RadAgents is a multi agent system with seven specialized agents (Figure~\ref{fig:framework}). Five implement the clinical \textbf{ABCDE} review scheme \citep{hodler2019diseases}: \textit{\textbf{A}irway, \textbf{B}reathing, \textbf{C}irculation, \textbf{D}iaphragm}, and \textit{\textbf{E}verything else}. In addition, an \textit{Orchestrator} agent analyzes each query and routes tasks to the appropriate specialists with the required patient context (for example, imaging view and prior studies), and a \textit{Synthesizer} agent integrates their outputs, resolves conflicts, and produces the final output.
% an agent could be activated multiple times but with different context window, which is useful for Comparison.
This design confines context to task specific compartments, reducing the information each agent must process and simplifying context compression by having each sub-agent produce an initial summary for downstream synthesis. It also allows parallel execution, lowering latency for long reasoning. 

% For clinically significant CXR findings such as cardiomegaly and pleural effusion, we curate radiologist-like workflows, the predefined templates within RadAgents, to guide tool selection and clinically grounded reasoning (see the demonstration example in Appendix~\ref{apd:demonstration}). For out-of-template queries, the system invokes workflow-free reasoning, preserving flexibility. The design is extensible: new templates (e.g., reasoning or tool-chains) can be added, and some can generalize to tasks of similar scope or category.



\subsection{Tool Set}

To support radiologist-like reasoning, RadAgents integrates a comprehensive tool set that includes state-of-the-art machine learning models for specific tasks, general-purpose data processing utilities, and Python modules for measurement and calculation based on intermediate results, and for data utility. 
% As the capabilities of medical foundation models continue to expand~\citep{}, a single model can increasingly be reused to serve diverse tasks within this ecosystem.

\begin{itemize}[leftmargin=*, nosep]
    \item \textbf{ROI Segmentation.} Region-of-interest (ROI; e.g., anatomical structures and lesions) segmentation plays a central role in medical reasoning, as it provides interpretable visual evidence and often constitutes the first step in diagnostic workflows.
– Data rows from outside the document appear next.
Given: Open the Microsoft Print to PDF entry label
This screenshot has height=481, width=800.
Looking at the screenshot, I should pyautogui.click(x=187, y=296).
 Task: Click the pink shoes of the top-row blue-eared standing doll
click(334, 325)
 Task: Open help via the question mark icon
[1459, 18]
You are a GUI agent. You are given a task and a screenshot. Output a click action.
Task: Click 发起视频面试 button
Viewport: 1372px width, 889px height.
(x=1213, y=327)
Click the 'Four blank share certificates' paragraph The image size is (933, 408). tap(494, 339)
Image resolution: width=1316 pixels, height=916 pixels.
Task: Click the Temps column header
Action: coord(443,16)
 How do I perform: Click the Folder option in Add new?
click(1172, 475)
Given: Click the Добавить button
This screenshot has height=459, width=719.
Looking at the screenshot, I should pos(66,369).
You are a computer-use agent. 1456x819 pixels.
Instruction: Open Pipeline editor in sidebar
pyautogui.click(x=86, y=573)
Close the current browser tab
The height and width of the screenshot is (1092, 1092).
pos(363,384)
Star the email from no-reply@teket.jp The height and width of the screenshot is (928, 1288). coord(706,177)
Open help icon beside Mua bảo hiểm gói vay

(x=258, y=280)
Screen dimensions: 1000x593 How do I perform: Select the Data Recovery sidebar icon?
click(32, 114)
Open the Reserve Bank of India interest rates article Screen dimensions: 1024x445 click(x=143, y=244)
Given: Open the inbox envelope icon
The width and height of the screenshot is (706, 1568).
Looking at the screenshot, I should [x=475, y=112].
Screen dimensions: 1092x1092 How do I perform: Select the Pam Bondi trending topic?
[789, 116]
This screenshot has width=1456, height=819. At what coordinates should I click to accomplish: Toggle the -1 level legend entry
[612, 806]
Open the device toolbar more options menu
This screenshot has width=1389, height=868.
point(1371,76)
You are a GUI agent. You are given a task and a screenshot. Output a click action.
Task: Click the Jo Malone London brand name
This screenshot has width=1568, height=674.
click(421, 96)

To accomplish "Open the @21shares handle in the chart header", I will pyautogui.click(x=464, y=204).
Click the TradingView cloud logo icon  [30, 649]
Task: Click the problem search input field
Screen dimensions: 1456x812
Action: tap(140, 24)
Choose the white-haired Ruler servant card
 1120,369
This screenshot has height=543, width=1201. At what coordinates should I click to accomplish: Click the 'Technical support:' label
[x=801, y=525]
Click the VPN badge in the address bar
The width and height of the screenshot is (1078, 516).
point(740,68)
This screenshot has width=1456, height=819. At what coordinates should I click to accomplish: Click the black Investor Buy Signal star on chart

For example, cardiothoracic ratio (CTR) calculation requires measuring both thoracic width and cardiac width from segmentation masks.\\
    \textbf{Tool list:} (a) CXAS, an anatomy segmentation model~\citep{seibold2023accurate}, which can segment up to 157 anatomical structures relevant to chest radiography; (b) BiomedParser~\citep{zhao2024biomedparse}, a text-driven medical image parsing model that covers 82 major biomedical object ontologies, such as viral pneumonia.

    \item  \textbf{Phrase Grounding.} Unlike object-level segmentation, phrase grounding aims to localize a finding described by free-text (e.g., ``right lower lobe opacity'') via a bounding box, providing finding-level evidence for generated outputs.\\
    \textbf{Tool list:} MAIRA-2~\citep{bannur2024maira}, selected because it is trained on diverse (public and private) grounded datasets.

    \item \textbf{Measurement and Calculation.} Radiologists routinely assess the size, shape, and geometric relationships of ROIs to refine diagnoses, such as measuring the carinal angle or estimating pleural effusion volume for severity assessment.\\
    \textbf{Tool list:} We implement a suite of reusable Python scripts that perform geometric measurements and numeric calculations given either image inputs (e.g., segmentation masks, keypoints) or structured text. 
    Further details are provided in Appendix~\ref{appx:skillset-anatomy}.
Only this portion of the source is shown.